By Zubair Qureshi
Published Date: Nov 22, 2016
Speakers call for ‘trans-boundary’ solution to impending climate threat
Islamabad—Millions of people in entire South Asia are facing huge devastation resulting by climate change. The nature of challenges and threats of disasters induced by climate change demanded transboundary solutions and hence, it is imperative for all the governments in South Asia to enhance cooperation and collaboration at SAARC level to evolve mechanisms to protect the lives and agriculture across the South Asian Region.

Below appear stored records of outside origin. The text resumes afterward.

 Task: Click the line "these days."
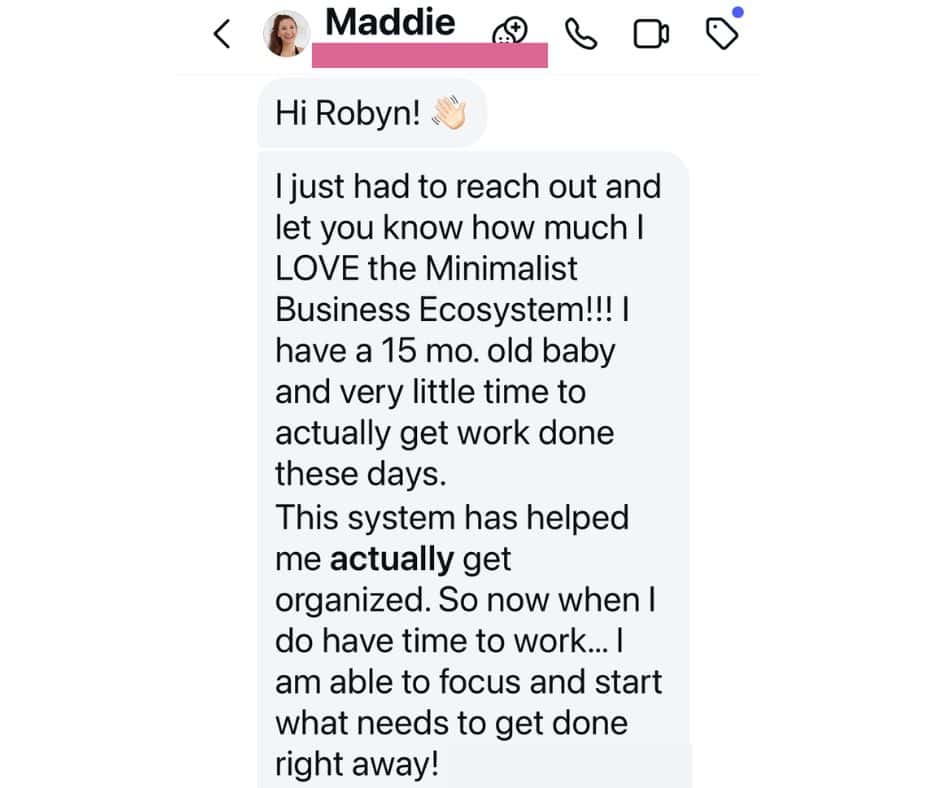[x=361, y=474]
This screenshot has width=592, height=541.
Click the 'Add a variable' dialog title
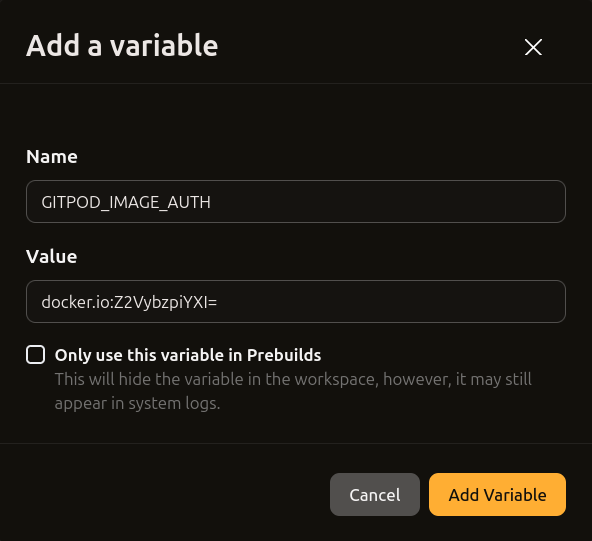(122, 46)
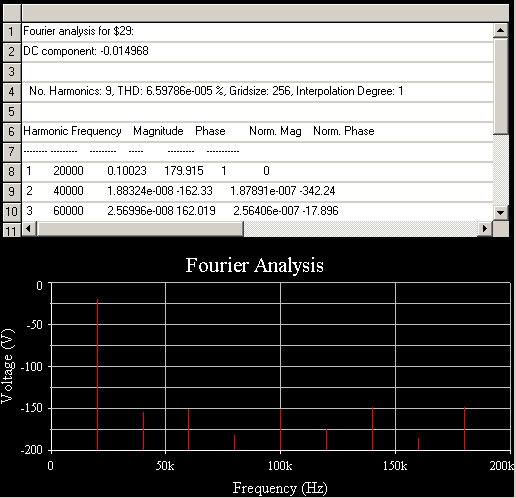Viewport: 516px width, 498px height.
Task: Select the 40000 Hz harmonic row
Action: coord(257,191)
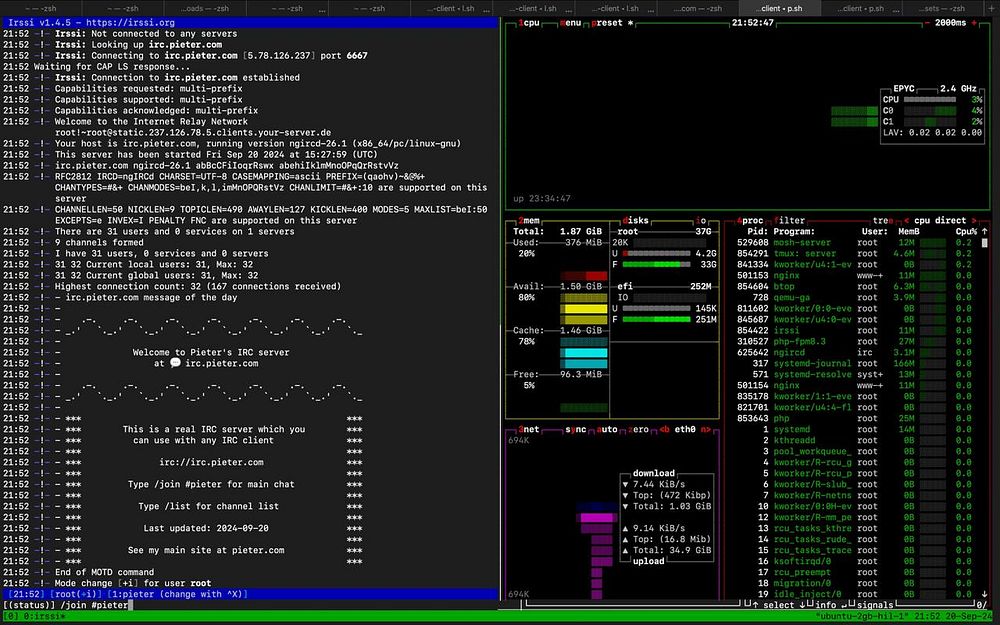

The panel of experts on climate change, water governance and inequalities expressed these views during the seminar ‘SAARC-Challenges and Opportunities in Changing Regional Dynamics’ held by Sustainable Agriculture Action Group (SAAG) in collaboration with Sustainable Development Policy Institute (SDPI), Heinrich BöllStiftung Pakistan (HBS), Sungi Foundation, Roots for Equity, LokSanjh and ActionAid Pakistan here on Monday.
Sanjay Vashist, Director Climate Action Network (CAN) South Asia shared his views with the audience on the Impacts of climate change in South Asia including shrinking crossborder resources. He saidthat the South Asian governments lacked capacity to respond to these challenges while working in isolation. Therefore, they must join hand to find solutions for the vulnerable communities across South Asia.
“The climate financing at global level was shrinking and thus it was high time for the South Asian governments to mobilize their own resources”, Sanjay said. The nature of the disasters in South Asian countries including floods and draughts existed in across the region and thus it could be responded by collaborated mechanisms.
Dr. Imran Khalid of SDPI presented details of water related complexities in relations to climate change and said that we need transborder climate change adaptation strategy. He suggested that besides redressing implementation gaps, track two discussions round crucial water issues of the region must be initiated. AftabAlam Khan of Actionaid Pakistan highlighted the level of inequalities linked with the impacts of climate change. He said that small farmers and other weaker segments of society have to face most of the adverse impacts of climate change. He demanded that SAARC countries should incorporate the voices of these vulnerable communities in its discussions at highest level.